**What the task asks:**
Below this sentence is a listing; return exactly its lines from the one with "ナルシ度 (156, 1733)" to the one with "Twitter (411, 9)", both kept, and nothing more.

**Records shown:**

:::

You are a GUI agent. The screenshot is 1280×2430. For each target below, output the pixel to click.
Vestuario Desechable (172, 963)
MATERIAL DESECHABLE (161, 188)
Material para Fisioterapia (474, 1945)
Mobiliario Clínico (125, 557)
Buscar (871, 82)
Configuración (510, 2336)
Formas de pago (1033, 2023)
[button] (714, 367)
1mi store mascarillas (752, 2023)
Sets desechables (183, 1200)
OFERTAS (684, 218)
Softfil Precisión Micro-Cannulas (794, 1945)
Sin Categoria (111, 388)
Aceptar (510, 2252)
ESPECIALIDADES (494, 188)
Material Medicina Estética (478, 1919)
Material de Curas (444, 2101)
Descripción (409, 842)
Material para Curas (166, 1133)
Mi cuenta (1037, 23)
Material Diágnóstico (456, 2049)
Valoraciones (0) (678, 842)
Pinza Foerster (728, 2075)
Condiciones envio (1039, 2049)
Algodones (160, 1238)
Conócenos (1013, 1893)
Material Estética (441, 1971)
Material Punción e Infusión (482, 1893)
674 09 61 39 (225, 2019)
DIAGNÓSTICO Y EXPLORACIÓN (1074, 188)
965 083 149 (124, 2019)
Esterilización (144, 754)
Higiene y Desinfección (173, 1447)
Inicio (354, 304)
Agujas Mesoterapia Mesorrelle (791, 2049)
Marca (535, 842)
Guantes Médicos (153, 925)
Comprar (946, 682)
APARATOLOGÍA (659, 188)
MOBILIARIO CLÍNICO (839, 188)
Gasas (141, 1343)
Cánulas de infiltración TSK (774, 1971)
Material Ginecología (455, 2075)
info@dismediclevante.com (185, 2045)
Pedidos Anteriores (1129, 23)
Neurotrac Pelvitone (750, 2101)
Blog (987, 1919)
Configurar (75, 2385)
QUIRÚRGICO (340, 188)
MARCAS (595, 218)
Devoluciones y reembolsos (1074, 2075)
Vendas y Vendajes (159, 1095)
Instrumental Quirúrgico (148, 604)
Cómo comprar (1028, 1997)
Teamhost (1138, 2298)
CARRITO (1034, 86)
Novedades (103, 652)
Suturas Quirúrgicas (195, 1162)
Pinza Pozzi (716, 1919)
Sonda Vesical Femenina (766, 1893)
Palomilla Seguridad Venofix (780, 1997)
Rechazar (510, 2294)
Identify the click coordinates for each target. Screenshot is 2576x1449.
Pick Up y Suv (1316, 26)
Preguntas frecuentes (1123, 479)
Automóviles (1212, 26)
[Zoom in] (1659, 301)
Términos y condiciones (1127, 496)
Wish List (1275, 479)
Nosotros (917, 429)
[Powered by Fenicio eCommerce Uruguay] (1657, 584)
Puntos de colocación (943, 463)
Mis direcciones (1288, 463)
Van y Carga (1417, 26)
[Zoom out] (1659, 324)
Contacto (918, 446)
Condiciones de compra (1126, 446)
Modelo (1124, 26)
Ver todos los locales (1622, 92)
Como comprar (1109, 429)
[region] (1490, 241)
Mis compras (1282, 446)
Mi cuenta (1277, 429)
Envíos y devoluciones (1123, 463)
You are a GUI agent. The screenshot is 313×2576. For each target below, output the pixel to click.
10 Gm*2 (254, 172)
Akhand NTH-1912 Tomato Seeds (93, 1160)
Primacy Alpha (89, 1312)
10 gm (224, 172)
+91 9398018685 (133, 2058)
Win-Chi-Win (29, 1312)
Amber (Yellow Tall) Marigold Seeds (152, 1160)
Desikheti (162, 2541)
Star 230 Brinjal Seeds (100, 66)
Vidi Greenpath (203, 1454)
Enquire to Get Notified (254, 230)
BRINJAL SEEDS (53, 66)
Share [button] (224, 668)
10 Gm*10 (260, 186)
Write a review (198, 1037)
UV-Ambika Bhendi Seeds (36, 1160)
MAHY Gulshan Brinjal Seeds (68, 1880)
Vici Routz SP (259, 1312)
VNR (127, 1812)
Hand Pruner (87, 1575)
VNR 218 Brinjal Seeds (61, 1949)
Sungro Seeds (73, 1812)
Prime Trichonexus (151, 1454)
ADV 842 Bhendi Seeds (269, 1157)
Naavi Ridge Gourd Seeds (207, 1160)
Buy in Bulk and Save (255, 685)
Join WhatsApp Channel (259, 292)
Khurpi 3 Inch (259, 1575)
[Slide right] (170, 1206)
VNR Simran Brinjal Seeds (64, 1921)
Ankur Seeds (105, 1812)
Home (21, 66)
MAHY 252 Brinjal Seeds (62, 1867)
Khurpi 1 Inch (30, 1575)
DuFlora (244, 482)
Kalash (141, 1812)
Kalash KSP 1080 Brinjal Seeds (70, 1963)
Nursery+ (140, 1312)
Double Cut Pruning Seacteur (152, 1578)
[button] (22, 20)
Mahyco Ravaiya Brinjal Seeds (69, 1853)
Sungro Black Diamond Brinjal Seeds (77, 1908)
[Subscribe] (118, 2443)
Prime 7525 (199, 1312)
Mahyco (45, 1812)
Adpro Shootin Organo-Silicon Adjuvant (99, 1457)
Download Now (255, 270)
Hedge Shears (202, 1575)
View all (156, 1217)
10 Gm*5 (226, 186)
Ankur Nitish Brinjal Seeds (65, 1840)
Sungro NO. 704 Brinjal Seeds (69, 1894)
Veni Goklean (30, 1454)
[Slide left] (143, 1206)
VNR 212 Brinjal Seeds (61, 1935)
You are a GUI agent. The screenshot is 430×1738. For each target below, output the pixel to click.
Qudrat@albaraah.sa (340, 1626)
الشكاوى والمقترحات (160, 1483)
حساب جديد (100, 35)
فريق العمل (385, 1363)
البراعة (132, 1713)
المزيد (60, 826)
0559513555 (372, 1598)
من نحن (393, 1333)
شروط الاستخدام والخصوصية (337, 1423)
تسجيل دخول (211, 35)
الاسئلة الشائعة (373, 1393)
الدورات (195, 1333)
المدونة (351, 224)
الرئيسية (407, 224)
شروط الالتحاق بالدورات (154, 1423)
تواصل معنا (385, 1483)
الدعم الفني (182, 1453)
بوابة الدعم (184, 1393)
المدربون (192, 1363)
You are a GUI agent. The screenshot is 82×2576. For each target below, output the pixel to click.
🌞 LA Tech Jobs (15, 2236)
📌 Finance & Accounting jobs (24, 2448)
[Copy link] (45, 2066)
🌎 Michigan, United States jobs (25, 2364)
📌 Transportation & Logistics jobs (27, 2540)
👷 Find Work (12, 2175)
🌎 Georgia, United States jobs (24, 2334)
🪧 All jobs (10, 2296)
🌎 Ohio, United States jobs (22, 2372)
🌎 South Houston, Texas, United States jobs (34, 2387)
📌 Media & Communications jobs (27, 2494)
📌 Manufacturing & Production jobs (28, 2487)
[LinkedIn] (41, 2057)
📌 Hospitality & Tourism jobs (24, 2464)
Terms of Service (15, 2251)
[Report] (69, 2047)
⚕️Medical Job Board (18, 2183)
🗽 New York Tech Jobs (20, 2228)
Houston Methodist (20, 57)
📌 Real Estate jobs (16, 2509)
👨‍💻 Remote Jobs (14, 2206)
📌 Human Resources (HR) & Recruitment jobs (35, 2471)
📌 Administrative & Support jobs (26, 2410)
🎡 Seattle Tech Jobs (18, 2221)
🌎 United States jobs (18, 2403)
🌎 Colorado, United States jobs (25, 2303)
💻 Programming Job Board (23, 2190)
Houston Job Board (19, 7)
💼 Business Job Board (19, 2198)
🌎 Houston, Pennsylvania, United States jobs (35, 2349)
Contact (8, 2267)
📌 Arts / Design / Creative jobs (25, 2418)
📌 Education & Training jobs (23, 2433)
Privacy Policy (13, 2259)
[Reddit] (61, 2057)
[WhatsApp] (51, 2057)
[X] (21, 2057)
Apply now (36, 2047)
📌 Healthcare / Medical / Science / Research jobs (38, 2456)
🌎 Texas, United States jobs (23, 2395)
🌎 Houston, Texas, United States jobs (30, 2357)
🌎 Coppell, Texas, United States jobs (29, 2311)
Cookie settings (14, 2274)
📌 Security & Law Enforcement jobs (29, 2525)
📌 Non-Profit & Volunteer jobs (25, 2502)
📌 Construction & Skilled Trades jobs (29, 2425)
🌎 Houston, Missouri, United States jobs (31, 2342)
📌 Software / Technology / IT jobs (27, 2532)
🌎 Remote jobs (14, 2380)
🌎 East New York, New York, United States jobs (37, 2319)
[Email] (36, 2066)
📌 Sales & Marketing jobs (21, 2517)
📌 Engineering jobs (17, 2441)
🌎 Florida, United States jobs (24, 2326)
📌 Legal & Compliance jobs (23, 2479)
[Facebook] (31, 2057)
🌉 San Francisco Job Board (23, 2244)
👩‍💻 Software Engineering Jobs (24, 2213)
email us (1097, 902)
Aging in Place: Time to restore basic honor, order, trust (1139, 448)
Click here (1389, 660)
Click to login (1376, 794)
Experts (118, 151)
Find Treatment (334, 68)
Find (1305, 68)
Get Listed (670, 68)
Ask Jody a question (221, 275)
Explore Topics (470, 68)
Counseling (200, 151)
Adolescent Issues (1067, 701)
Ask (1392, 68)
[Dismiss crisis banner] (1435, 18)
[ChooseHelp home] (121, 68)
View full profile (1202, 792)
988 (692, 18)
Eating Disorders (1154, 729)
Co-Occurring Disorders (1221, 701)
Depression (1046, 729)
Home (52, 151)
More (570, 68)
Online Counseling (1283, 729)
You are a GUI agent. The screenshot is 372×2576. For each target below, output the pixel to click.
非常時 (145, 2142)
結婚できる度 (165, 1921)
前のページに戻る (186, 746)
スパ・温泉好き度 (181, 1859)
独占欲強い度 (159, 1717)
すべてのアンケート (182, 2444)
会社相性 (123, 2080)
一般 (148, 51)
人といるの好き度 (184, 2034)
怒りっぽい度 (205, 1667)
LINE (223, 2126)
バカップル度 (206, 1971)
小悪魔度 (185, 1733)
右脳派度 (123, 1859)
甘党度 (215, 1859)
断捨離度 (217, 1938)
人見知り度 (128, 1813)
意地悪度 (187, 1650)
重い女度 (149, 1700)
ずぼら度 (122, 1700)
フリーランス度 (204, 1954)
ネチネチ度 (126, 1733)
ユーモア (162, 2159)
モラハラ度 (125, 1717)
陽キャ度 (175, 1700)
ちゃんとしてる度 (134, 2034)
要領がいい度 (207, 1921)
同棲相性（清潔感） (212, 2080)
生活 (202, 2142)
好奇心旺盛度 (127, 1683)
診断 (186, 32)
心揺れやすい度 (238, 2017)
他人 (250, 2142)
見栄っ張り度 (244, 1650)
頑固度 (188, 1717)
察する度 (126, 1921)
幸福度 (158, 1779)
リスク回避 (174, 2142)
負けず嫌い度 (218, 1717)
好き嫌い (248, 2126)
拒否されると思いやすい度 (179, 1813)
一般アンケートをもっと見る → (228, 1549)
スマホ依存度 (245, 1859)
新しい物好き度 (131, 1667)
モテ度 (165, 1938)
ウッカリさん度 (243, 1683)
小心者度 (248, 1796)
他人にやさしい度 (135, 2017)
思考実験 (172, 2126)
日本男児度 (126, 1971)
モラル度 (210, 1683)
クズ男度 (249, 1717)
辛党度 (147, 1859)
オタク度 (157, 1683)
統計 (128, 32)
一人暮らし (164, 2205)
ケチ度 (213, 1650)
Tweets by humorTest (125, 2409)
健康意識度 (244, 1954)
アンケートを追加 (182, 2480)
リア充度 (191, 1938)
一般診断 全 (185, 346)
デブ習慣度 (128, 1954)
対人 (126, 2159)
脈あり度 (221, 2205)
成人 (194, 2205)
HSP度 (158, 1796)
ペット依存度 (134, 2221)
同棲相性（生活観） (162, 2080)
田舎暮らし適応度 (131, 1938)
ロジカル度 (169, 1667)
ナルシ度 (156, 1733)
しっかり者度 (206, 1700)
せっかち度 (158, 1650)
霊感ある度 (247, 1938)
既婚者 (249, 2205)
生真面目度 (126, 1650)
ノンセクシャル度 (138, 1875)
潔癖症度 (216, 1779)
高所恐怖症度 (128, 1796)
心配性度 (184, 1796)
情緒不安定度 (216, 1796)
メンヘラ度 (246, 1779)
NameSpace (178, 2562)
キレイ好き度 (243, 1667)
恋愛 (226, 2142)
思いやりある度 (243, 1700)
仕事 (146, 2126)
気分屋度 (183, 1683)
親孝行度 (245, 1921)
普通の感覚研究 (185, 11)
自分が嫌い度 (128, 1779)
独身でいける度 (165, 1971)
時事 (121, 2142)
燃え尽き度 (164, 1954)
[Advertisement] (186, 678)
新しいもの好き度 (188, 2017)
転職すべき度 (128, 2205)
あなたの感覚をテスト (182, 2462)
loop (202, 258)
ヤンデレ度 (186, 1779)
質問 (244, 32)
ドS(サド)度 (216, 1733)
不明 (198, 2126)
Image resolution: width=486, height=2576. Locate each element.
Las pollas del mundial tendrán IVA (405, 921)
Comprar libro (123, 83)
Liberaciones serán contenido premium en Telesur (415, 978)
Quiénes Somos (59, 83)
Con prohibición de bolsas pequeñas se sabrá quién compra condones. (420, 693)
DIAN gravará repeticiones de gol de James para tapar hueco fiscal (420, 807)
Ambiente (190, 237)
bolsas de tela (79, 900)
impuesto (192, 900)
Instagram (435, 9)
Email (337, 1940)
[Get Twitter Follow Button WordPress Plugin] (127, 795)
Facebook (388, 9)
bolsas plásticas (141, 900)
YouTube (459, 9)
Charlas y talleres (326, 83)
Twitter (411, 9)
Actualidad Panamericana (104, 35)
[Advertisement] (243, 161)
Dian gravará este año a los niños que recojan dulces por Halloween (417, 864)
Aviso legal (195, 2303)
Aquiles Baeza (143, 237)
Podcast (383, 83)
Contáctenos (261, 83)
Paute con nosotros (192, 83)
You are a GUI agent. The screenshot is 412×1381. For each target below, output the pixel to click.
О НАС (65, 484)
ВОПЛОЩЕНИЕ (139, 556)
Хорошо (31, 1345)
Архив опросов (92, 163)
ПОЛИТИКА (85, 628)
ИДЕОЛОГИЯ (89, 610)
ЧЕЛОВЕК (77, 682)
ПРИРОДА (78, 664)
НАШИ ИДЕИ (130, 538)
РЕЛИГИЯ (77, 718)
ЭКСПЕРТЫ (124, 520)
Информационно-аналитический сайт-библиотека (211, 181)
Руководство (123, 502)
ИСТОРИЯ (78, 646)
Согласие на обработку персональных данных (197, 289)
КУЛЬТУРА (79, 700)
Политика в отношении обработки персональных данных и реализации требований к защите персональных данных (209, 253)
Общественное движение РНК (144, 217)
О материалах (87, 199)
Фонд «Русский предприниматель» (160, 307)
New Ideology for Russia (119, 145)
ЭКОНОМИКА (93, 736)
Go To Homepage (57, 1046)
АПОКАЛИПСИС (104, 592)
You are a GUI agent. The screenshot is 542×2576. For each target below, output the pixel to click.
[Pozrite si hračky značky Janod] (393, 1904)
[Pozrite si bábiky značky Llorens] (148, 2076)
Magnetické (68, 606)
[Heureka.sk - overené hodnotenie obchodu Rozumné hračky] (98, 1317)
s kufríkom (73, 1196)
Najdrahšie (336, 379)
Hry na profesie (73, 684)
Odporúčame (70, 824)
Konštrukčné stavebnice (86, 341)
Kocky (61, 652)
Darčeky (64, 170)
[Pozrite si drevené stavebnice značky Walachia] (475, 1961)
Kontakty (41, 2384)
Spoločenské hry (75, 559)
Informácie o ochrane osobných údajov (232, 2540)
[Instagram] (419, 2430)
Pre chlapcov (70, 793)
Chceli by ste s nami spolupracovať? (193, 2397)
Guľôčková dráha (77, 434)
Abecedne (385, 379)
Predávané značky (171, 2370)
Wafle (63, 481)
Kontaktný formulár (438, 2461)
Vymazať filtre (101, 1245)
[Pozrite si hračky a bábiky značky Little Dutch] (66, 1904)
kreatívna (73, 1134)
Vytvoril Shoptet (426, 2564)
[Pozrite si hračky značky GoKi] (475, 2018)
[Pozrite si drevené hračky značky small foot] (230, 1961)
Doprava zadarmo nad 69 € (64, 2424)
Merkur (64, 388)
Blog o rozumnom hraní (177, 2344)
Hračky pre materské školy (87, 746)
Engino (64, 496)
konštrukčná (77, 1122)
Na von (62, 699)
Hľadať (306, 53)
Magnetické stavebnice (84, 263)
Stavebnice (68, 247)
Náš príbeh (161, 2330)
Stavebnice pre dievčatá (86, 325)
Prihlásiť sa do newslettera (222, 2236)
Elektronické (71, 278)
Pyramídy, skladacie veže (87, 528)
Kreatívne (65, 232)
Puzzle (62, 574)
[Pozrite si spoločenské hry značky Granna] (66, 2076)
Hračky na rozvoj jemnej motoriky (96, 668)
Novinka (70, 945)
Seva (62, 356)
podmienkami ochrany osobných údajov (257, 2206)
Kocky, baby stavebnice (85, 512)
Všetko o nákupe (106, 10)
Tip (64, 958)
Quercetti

:::

**Reply to the exercise:**
ナルシ度 (156, 1733)
しっかり者度 (206, 1700)
せっかち度 (158, 1650)
霊感ある度 (247, 1938)
既婚者 (249, 2205)
生真面目度 (126, 1650)
ノンセクシャル度 (138, 1875)
潔癖症度 (216, 1779)
高所恐怖症度 (128, 1796)
心配性度 (184, 1796)
情緒不安定度 (216, 1796)
メンヘラ度 (246, 1779)
NameSpace (178, 2562)
キレイ好き度 (243, 1667)
恋愛 (226, 2142)
思いやりある度 (243, 1700)
仕事 (146, 2126)
気分屋度 (183, 1683)
親孝行度 (245, 1921)
普通の感覚研究 (185, 11)
自分が嫌い度 (128, 1779)
独身でいける度 (165, 1971)
時事 (121, 2142)
燃え尽き度 (164, 1954)
[Advertisement] (186, 678)
新しいもの好き度 (188, 2017)
転職すべき度 (128, 2205)
あなたの感覚をテスト (182, 2462)
loop (202, 258)
ヤンデレ度 (186, 1779)
質問 (244, 32)
ドS(サド)度 (216, 1733)
不明 (198, 2126)
Image resolution: width=486, height=2576. Locate each element.
Las pollas del mundial tendrán IVA (405, 921)
Comprar libro (123, 83)
Liberaciones serán contenido premium en Telesur (415, 978)
Quiénes Somos (59, 83)
Con prohibición de bolsas pequeñas se sabrá quién compra condones. (420, 693)
DIAN gravará repeticiones de gol de James para tapar hueco fiscal (420, 807)
Ambiente (190, 237)
bolsas de tela (79, 900)
impuesto (192, 900)
Instagram (435, 9)
Email (337, 1940)
[Get Twitter Follow Button WordPress Plugin] (127, 795)
Facebook (388, 9)
bolsas plásticas (141, 900)
YouTube (459, 9)
Charlas y talleres (326, 83)
Twitter (411, 9)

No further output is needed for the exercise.